2. Meta-Psak Heuristic: "The Eye of the Beholder" (Hakol le-fi re'ot עיני המורה)
The Mishnah in Kelim 17:9 introduces a crucial epistemological tool when discussing the measurement of the "egg":
"רַבִּי יוֹסֵי אוֹמֵר, וְכִי מִי מוֹדִיעַנִי אֵיזֶהוּ גָדוֹל וְאֵיזֶהוּ קָטָן. אֶלָּא הַכֹּל לְפִי דַּעְתּוֹ שֶׁל רוֹאֶה." (Translation: "Rabbi Yose says: But who can tell me which is the largest and which is the smallest? Rather, it all depends on the observer's estimate.")
Rabbi Yose introduces a revolutionary meta-psak principle: Halakhah does not require laboratory-grade, microscopic precision. The Torah was not given to ministering angels, but to human beings.
If the Torah commands us to measure by "an average egg" or "an average olive," it expects us to make a reasonable, common-sense visual assessment (da'at ha-ro'eh). The drive toward extreme, hyper-mathematical quantification (measuring matzah with digital scales in grams and water-displacement cups) is a modern development.

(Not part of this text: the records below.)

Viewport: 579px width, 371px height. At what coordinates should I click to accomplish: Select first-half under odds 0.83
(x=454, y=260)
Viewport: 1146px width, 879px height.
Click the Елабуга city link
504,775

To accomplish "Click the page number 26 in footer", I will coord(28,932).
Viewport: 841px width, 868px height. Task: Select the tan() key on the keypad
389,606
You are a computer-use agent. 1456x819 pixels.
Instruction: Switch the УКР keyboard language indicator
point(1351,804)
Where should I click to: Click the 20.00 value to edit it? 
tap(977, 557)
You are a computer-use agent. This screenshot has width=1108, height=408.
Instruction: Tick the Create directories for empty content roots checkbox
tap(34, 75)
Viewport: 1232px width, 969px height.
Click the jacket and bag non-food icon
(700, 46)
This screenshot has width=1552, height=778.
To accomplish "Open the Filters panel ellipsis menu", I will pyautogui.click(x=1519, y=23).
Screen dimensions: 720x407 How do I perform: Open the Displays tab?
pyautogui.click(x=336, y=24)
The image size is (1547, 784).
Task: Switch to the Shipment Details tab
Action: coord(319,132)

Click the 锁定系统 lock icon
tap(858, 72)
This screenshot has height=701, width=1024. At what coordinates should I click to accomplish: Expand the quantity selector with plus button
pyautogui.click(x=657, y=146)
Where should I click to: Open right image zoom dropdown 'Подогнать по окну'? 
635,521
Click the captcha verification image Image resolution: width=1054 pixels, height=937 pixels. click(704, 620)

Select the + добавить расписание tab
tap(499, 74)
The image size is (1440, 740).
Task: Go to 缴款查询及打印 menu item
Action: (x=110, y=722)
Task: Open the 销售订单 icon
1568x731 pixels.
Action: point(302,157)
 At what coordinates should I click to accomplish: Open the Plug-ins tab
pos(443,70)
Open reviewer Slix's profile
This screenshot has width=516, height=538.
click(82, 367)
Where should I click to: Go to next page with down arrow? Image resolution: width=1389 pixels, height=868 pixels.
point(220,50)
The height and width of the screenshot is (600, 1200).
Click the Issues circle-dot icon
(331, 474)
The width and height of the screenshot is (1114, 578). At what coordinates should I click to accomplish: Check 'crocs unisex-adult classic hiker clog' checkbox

Under the classic heuristic of Rabbi Yose, which is codified as the baseline halakhic methodology, a sincere, visually estimated "average" size is not a second-rate compromise; it is the primary, authentic definition of halakhic compliance.
Takeaway
Halakhic boundaries are neither abstract mathematical equations nor arbitrary physical points. They are the organic integration of the Land of Israel's natural ecology into the spiritual architecture of the human soul.